> _SOURCE DATA_
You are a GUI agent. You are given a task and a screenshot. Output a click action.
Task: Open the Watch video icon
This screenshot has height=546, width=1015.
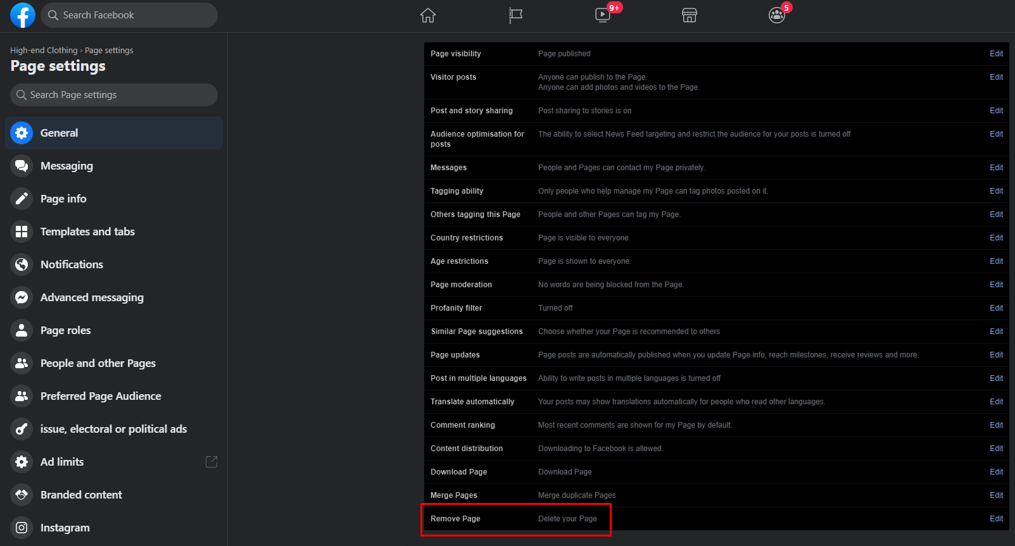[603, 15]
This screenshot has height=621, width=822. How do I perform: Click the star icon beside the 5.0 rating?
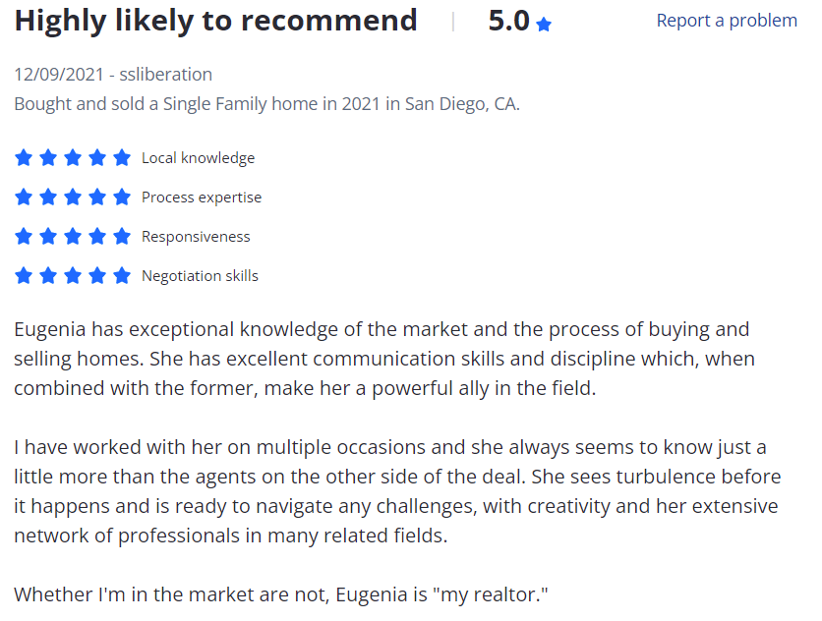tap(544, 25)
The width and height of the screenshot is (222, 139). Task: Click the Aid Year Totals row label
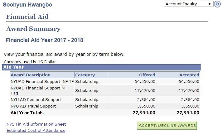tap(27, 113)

> _ASSIGNMENT_
Every line above is to be written out unchanged, with the pictures omitted.

> _ANSWER_
You are a GUI agent. You are given a task and a screenshot. Output a click action.
Task: Open the Watch video icon
This screenshot has height=546, width=1015.
[603, 15]
This screenshot has height=621, width=822. How do I perform: Click the star icon beside the 5.0 rating?
tap(544, 25)
The width and height of the screenshot is (222, 139). Task: Click the Aid Year Totals row label
tap(27, 113)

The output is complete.